Written task - Rewrite the listing below with "entry" replaced by "item" and everything else unchanged. Leave the pictures out of your version.

Records supplied -
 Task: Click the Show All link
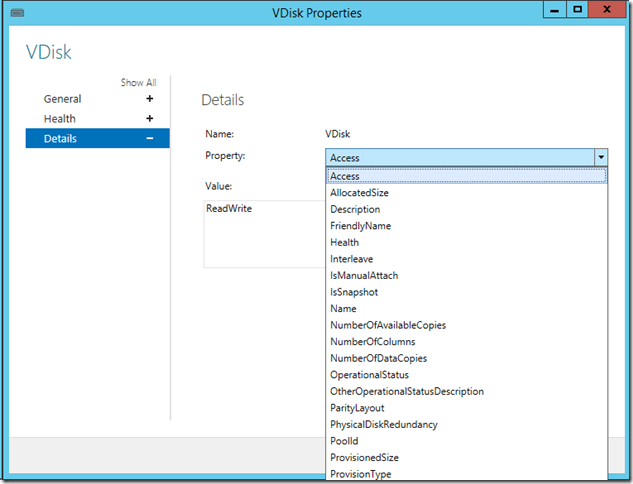click(x=138, y=83)
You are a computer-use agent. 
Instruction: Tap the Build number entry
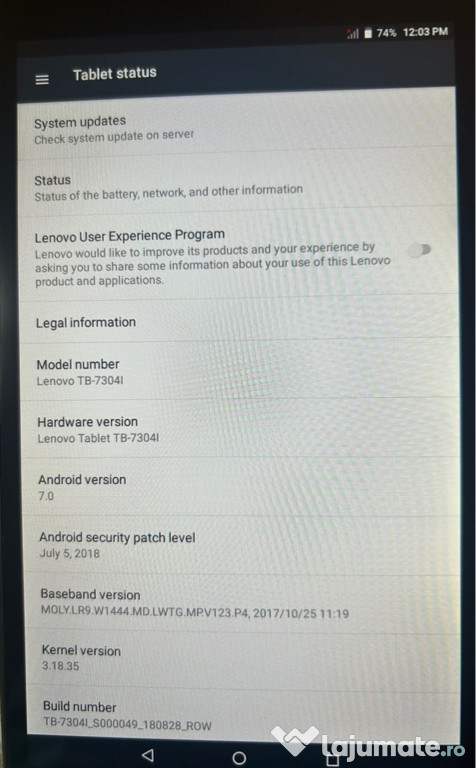[x=243, y=715]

Task result -
 Task: Click the Show All link
click(x=138, y=83)
You are a computer-use agent. 
Instruction: Tap the Build number item
[x=243, y=715]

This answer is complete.